QUOTE(PinetreePorsche @ Feb 20 2007, 09:57 AM)
My 2.0 w/ Webers will fire, catch for an instant,and die. Each re-start, the instant stretches out, till, on the 4th try, it runs for maybe one second, and the 6th or 7th it goes for 2-3 sec, and maybe the 10th or 12th, it will stay running with lots of artful foot flutter on the gas. Less artful and it dies--until it has had about 15-20 sec of uninterrupted running with the foot flutter. Even then it needs just a slightly high rev, like 1800 (hate to do that when it's still cold), then, after another half min, I can let the foot off the pedal and it'll stay running. Then, maybe another 15 sec, I can lift my clutch foot and not have the extra load of the heavy oil kill it again (maybe keeping the revs at 1000 with my foot). Finally, after 2 min total I can get underway, if I over-rev it pulling away in 1st. Still, it will back-fart a bit if I gas it too much after a shift to too low a rev. By 5 min, as the heat starts to come out on the glass, it gets more normal. SO: you far northerners with carbs --what can I do with choke-less Webers to make this a kinder, gentler process? (Yes, if there's salt on the roads --last 3 weeks here-- I leave it at home. But the warm and rain are coming for 2-3 days, so it will get out again, and I'd love to do right by it.)
Clean the idle jets.
Sound like dirty jets.
When you start it, let it sit still for 2 minutes minimum at idle.

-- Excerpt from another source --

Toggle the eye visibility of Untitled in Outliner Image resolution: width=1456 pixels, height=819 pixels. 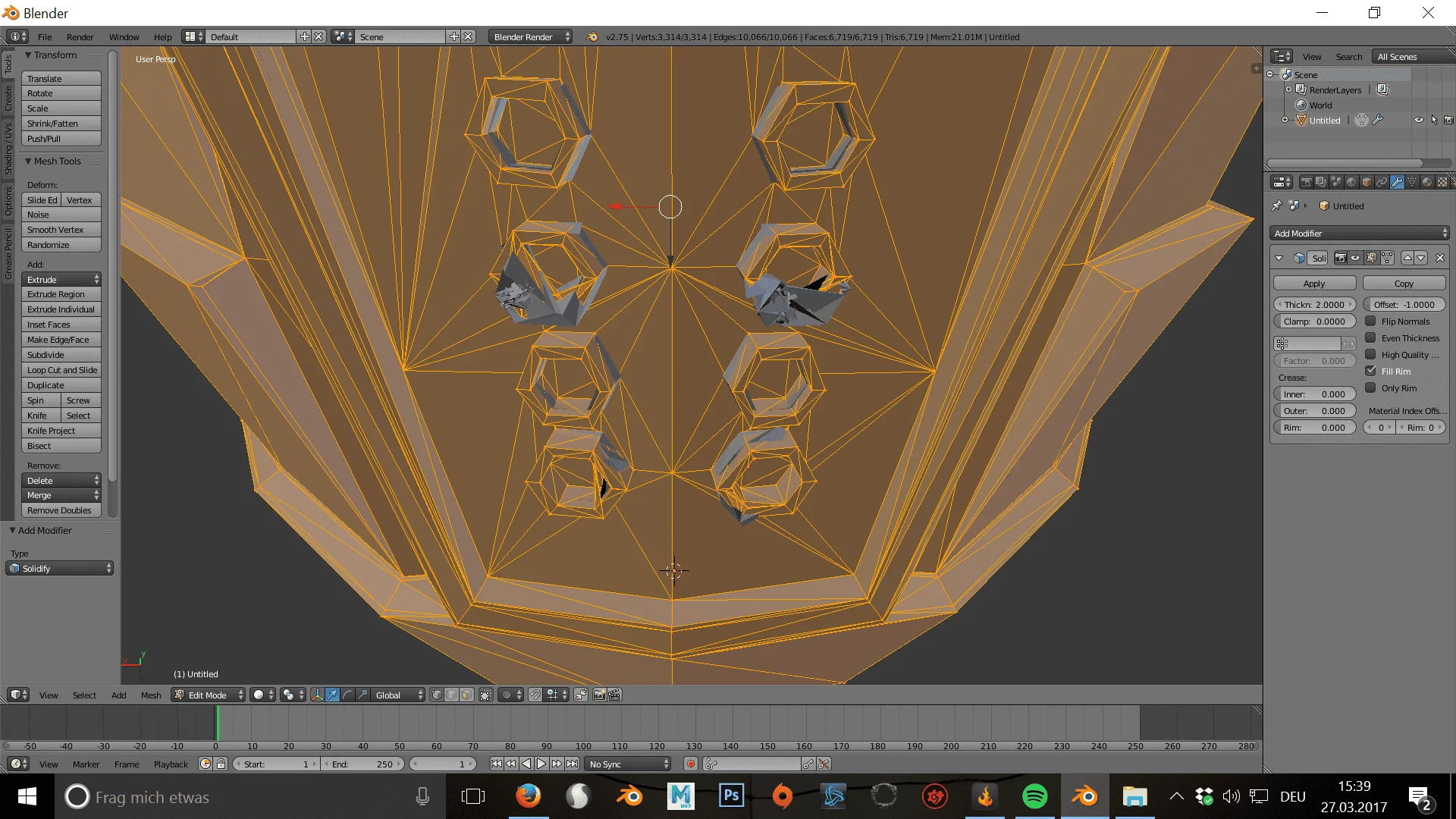pyautogui.click(x=1419, y=120)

It will cough a bit, but it should sit at idle if properly tuned, and all jets are clean, the right size.
Check in this order.
points/condensor (important that the points are perfect this time of year.)
Valves adjusted.
new plugs.
All jets are clean, all jets are the right size (look at plugs when you replace them, they should be the brown of a perfectly coked marshmellow)
Use premium gas, and dont let it sit so long that the tank has really old gas in it.
Add gas antifreeze.
In the real cold, they will be a bit hard to start, but you are experiencing a car that is out of tune, and dirty jets...all rolled into one.
It gets pretty cold up here, and I just tune the car twice a year, and when I tune a car, I replace all the consumables...plugs, point, rotor, condensor...
Sometimes I replace wires
yearly I replace the distributor cap...it gets corroded on the inside.
So, twice yearly tune up. new parts only...they are cheap
Once yearly wires and cap replacement
I think a tune up costs like 30 bucks total...twice a year...big deal.
I assume you have no chokes on the carbs...you dont need them if you have some patience (2min) and wait each time you start it cold.